[Saved entries]
--------

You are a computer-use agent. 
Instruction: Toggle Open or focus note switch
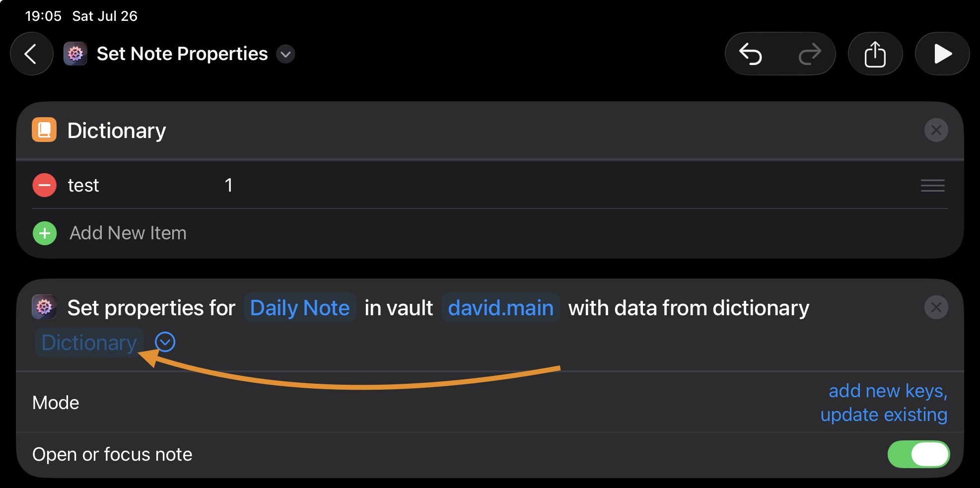pos(918,454)
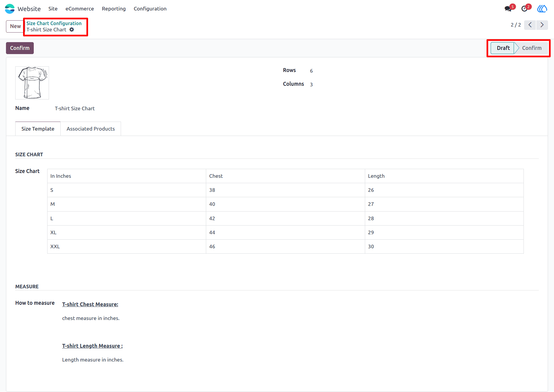The height and width of the screenshot is (392, 554).
Task: Select the Size Template tab
Action: [38, 129]
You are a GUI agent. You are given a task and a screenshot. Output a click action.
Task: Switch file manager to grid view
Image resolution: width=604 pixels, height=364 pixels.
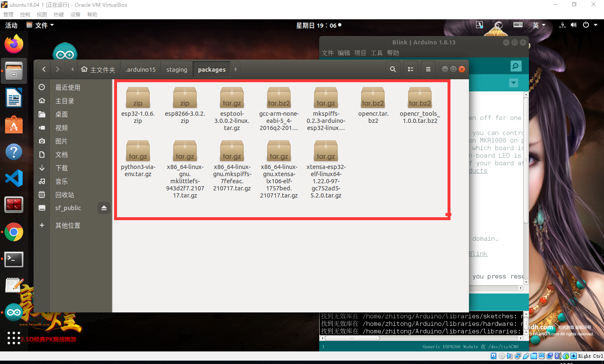click(x=411, y=69)
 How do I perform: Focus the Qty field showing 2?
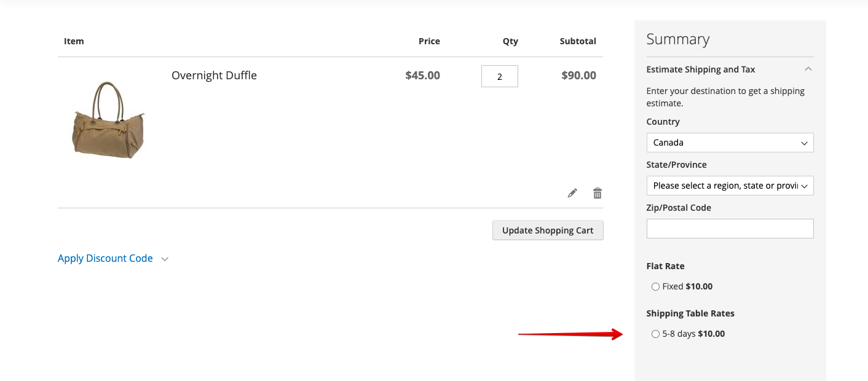[500, 76]
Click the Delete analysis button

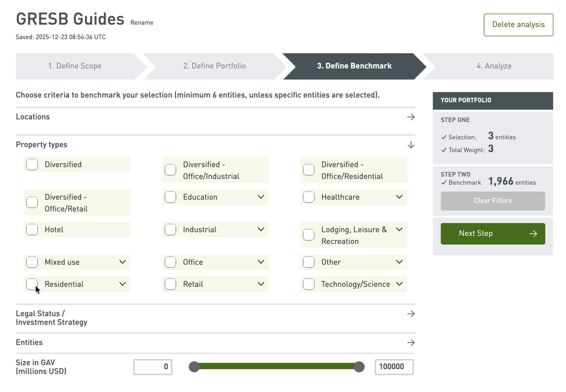[x=518, y=25]
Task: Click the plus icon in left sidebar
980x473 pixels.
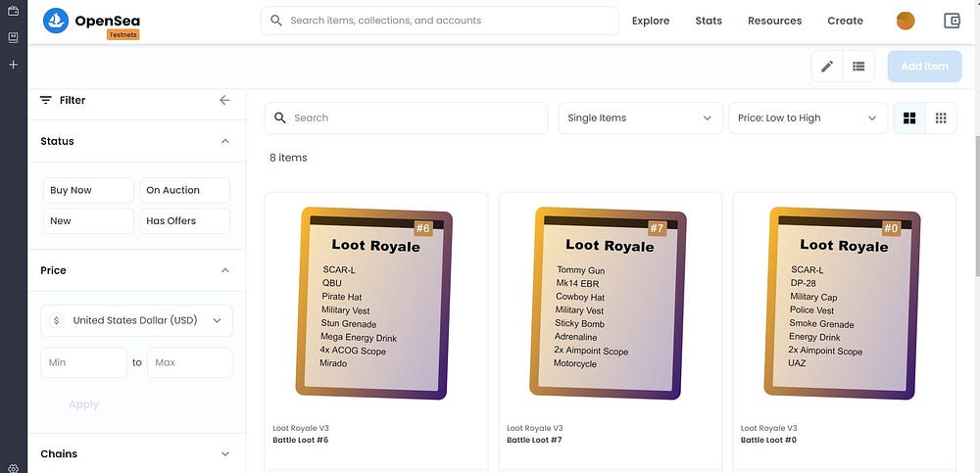Action: (x=13, y=65)
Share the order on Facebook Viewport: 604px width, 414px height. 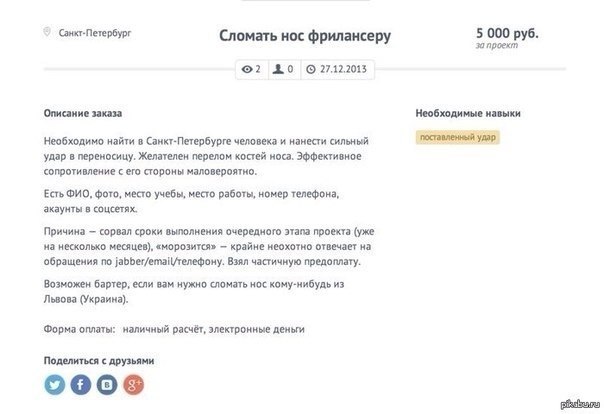[x=82, y=384]
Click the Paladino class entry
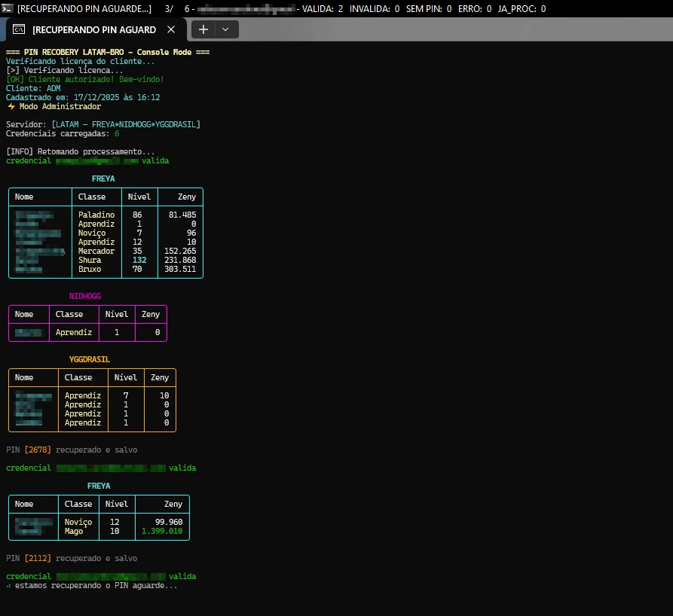This screenshot has width=673, height=616. [x=96, y=215]
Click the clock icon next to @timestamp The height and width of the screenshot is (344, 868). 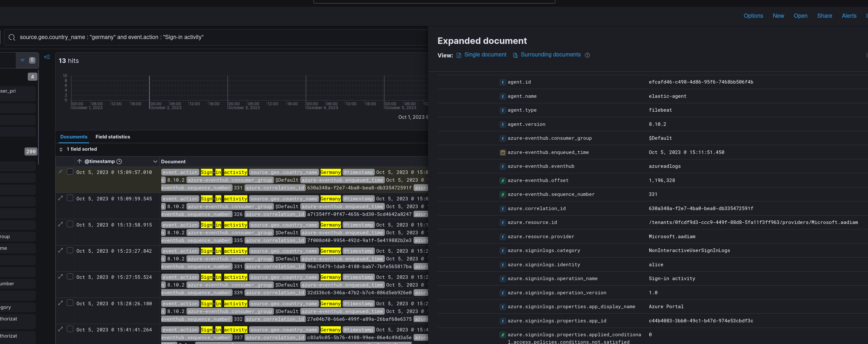tap(119, 162)
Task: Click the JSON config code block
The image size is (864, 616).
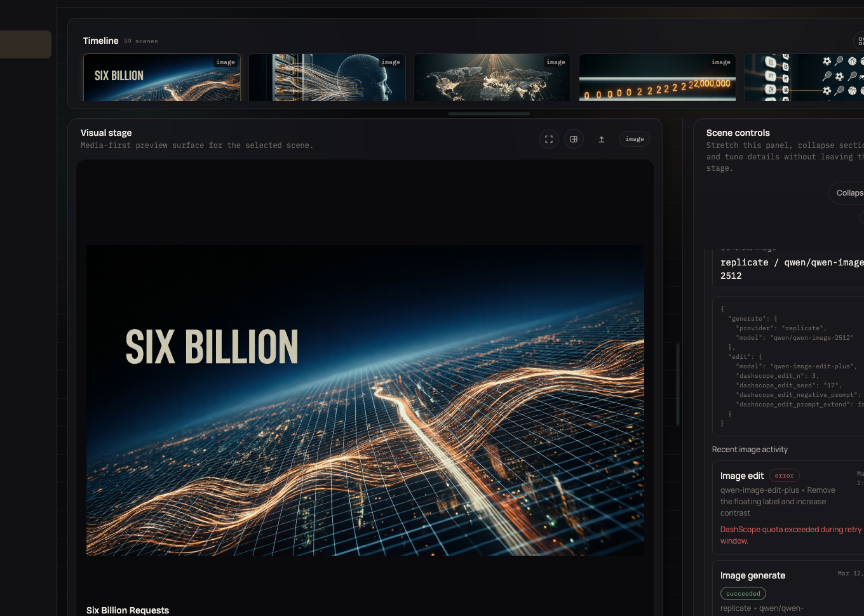Action: pyautogui.click(x=788, y=366)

--------

_What is being asked_. Tell how many lines of the data above contain the word "agent", giving the number by itself.

_Exercise result_. 2